When Joyce Smith’s children joined 4-H in the 1970s, little did she know it would be the start of a half-century journey. Now, Mercer County 4-H is celebrating the 50th year of this dedicated and passionate volunteer for her work uplifting countless young people, putting them on a path toward success, and helping to shape them into leaders and community builders.
“Joyce is such an amazing asset to Mercer County. Her devotion and love for her community and the people in it is evident in everything she does. Not only is she a fountain of knowledge, but she also encourages and lifts people up just when they need it.”
- Tracy Fowler-Pestle, University of Illinois Extension 4-H program coordinator
Smith’s children eventually landed in the 4-H Saddle Teens Club, which focuses on horses and community service. It was a perfect fit for the Smith family. Joyce would eventually lead the club, continuing the tradition of 4-H members pledging their hands to larger service.
“Youth must learn to give back, learn about their community needs, and about their community leaders,” Smith says. “So when they become adults, they will continue to be involved in community service and leadership. It gives them life skills.”
Over the years, club members have given back to Mercer County communities through a variety of grant-funded service projects. They planted more than 100 trees and shrubs around the Winola Elementary school to provide a wind break. Their Bethany Friends project supported local homeless teens, and their elementary school Pen Pals reading program worked to improve literacy rates.
Under Smith’s leadership, Illinois 4-H has awarded the club many Excel Awards for community service, along with many Club of the Year Awards.
4-H leader and Horse Bowl Coach Melanie Neuleib-Zimmerman says Joyce has been a pillar of the Mercer County 4-H program for 50 years and has influenced so many young people and families along the way.
“She had a huge impact on my sister Erin and me,” Neuleib-Zimmerman. “It’s because of her and my other leaders that I signed up as a leader as soon as I aged out of the program. Joyce has always been a cheerleader for all youth in her group and pushed them outside of their comfort zones to learn, grow and evolve into today’s leaders.”

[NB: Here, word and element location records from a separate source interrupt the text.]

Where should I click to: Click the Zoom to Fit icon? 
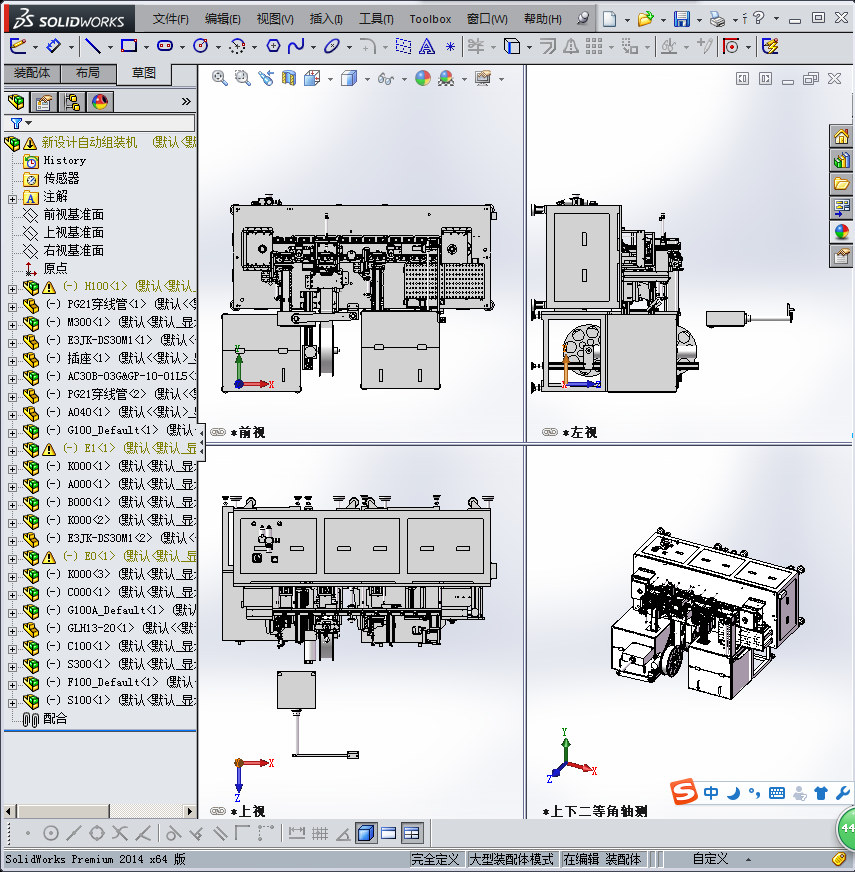tap(220, 79)
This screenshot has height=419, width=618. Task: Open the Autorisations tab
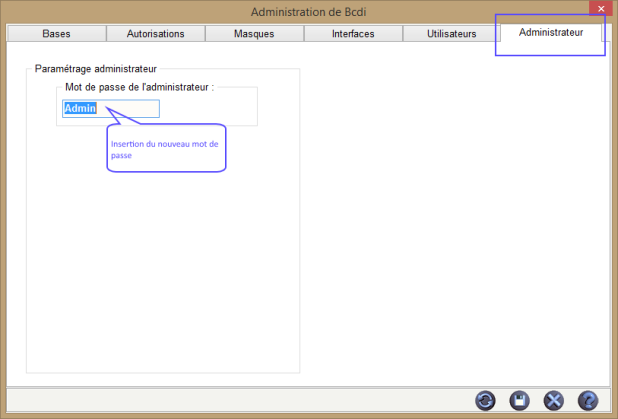pyautogui.click(x=155, y=34)
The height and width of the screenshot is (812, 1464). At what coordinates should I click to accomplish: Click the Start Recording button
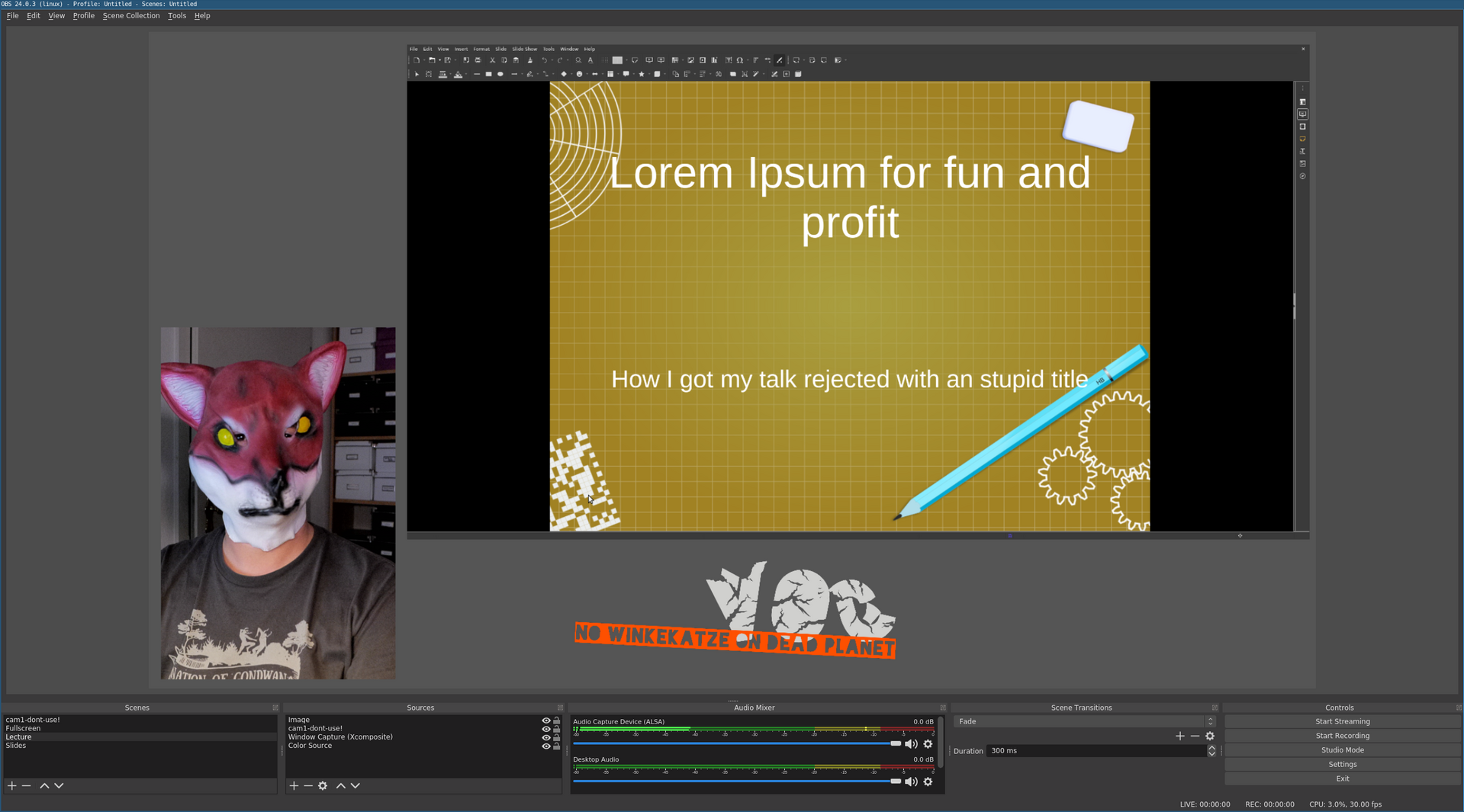tap(1342, 736)
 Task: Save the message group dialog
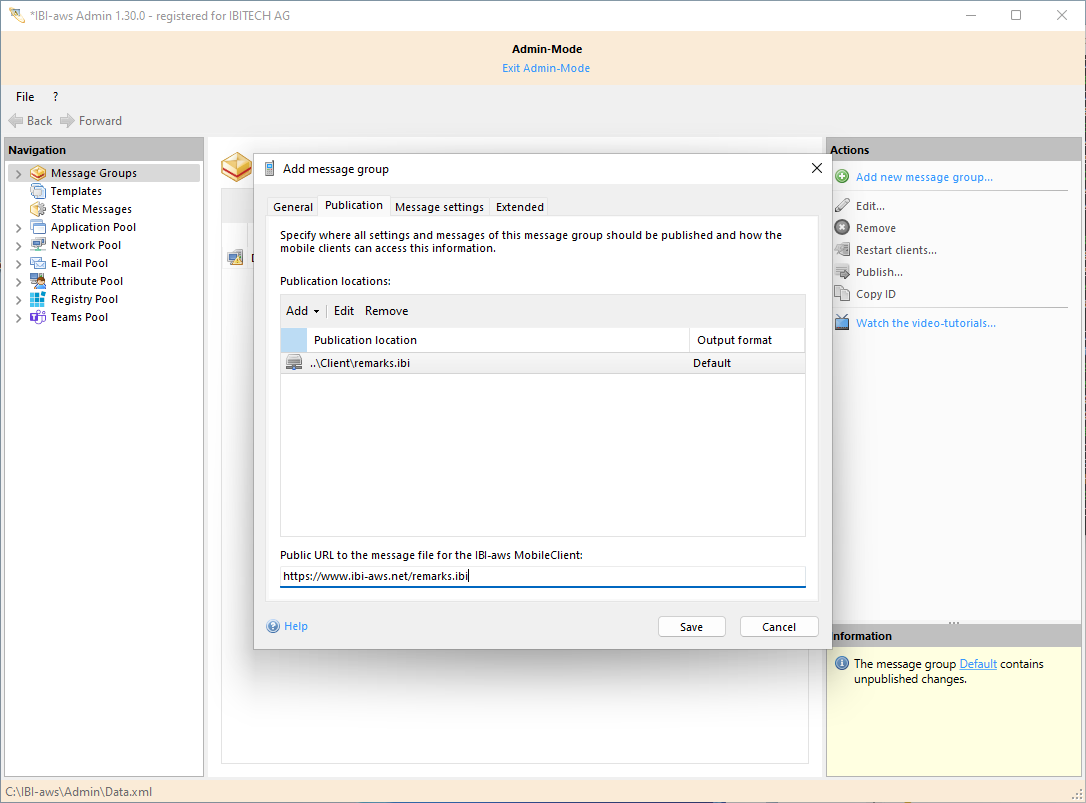[x=691, y=626]
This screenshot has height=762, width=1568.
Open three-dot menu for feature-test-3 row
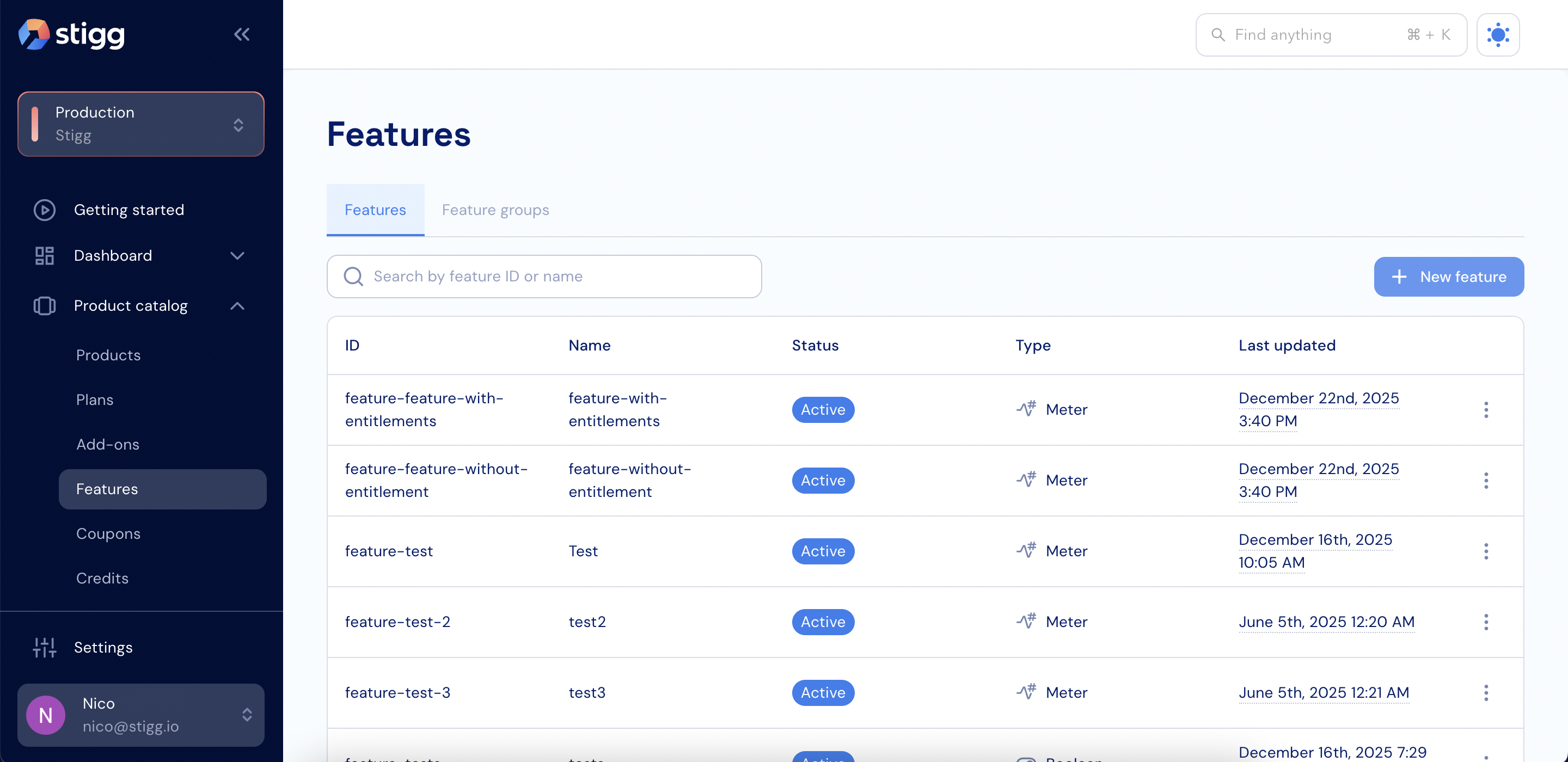tap(1486, 693)
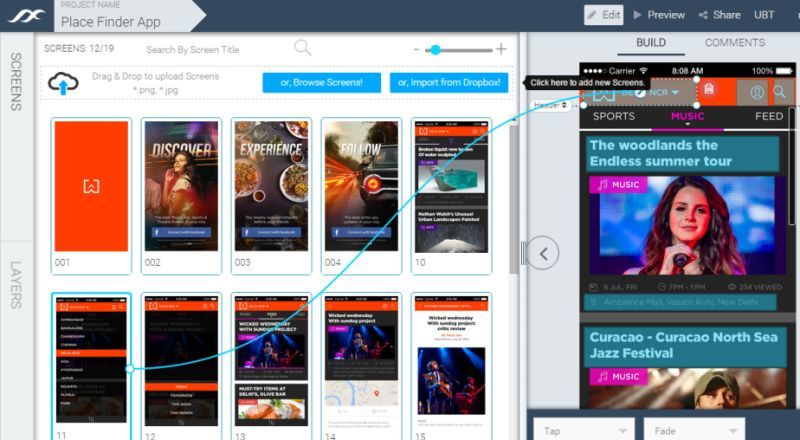Screen dimensions: 800x440
Task: Select the BUILD tab
Action: tap(651, 43)
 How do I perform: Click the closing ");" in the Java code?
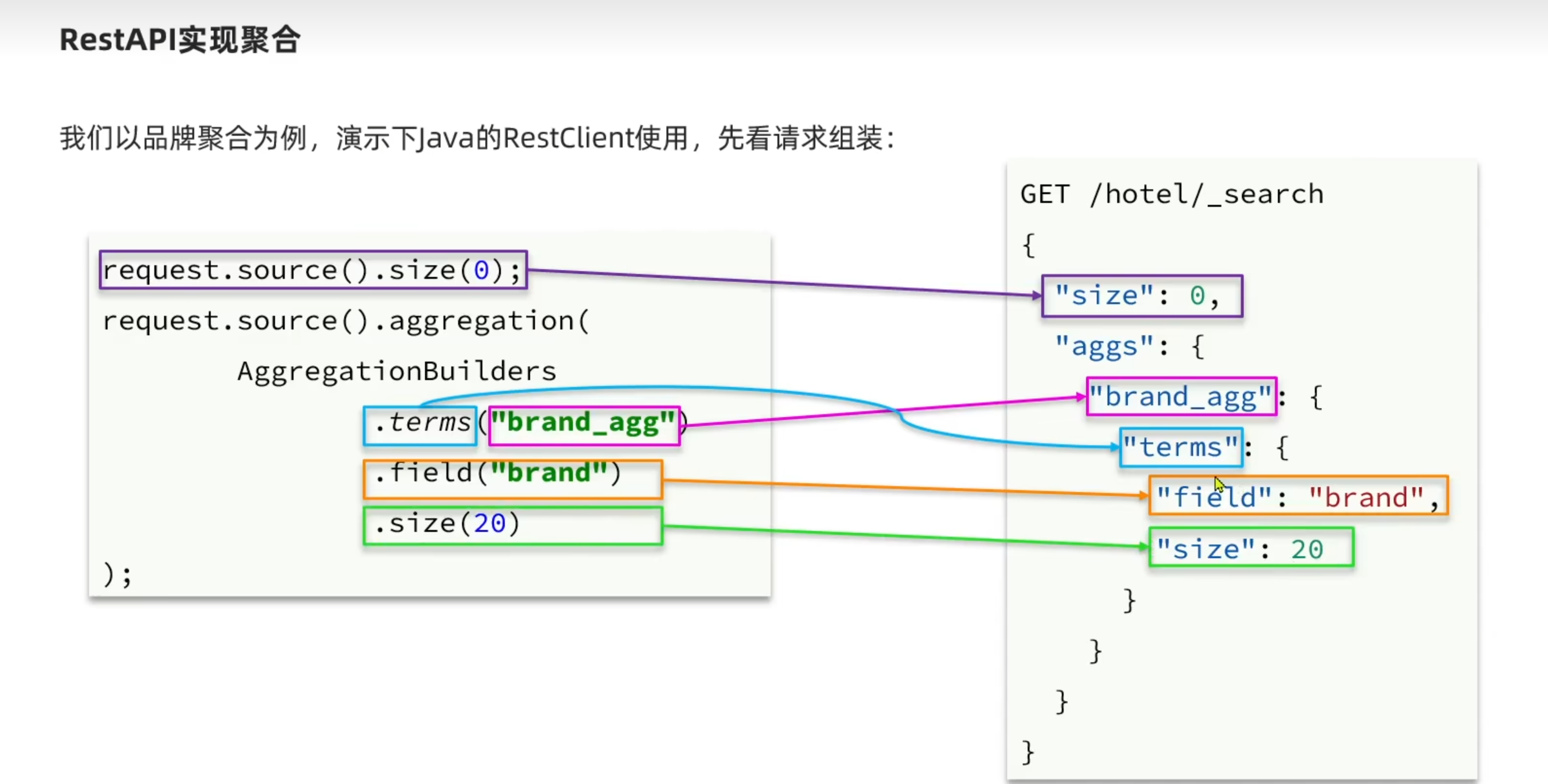[x=117, y=574]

What’s kept Smith going as a volunteer through the decades is the people. The 4-H members and their families keep her young.
“Older adults talk about health issues and doctor’s appointments, with kids, it is a whole different conversation,” Smith says. “They make me think, use my brain. Every now and again, you get a little note from one of those adult ‘kids’ thanking you that fills your heart with joy.”
The Royal Neighbors of America recently recognized Smith with an “Outstanding Women Volunteers” award.
Illinois 4-H is the flagship youth development program of University of Illinois Extension and administered through the College of Agriculture, Consumer, and Environmental Sciences. 4-H grows true leaders, youth who are empowered for life today and prepared for a career tomorrow. The hands-on approach in 4-H gives young people guidance, tools, and encouragement, and then puts them in the driver’s seat to make great things happen.
Illinois Extension leads public outreach for University of Illinois by translating research into action plans that allow Illinois families, businesses, and community leaders to solve problems, make informed decisions, and adapt to changes and opportunities.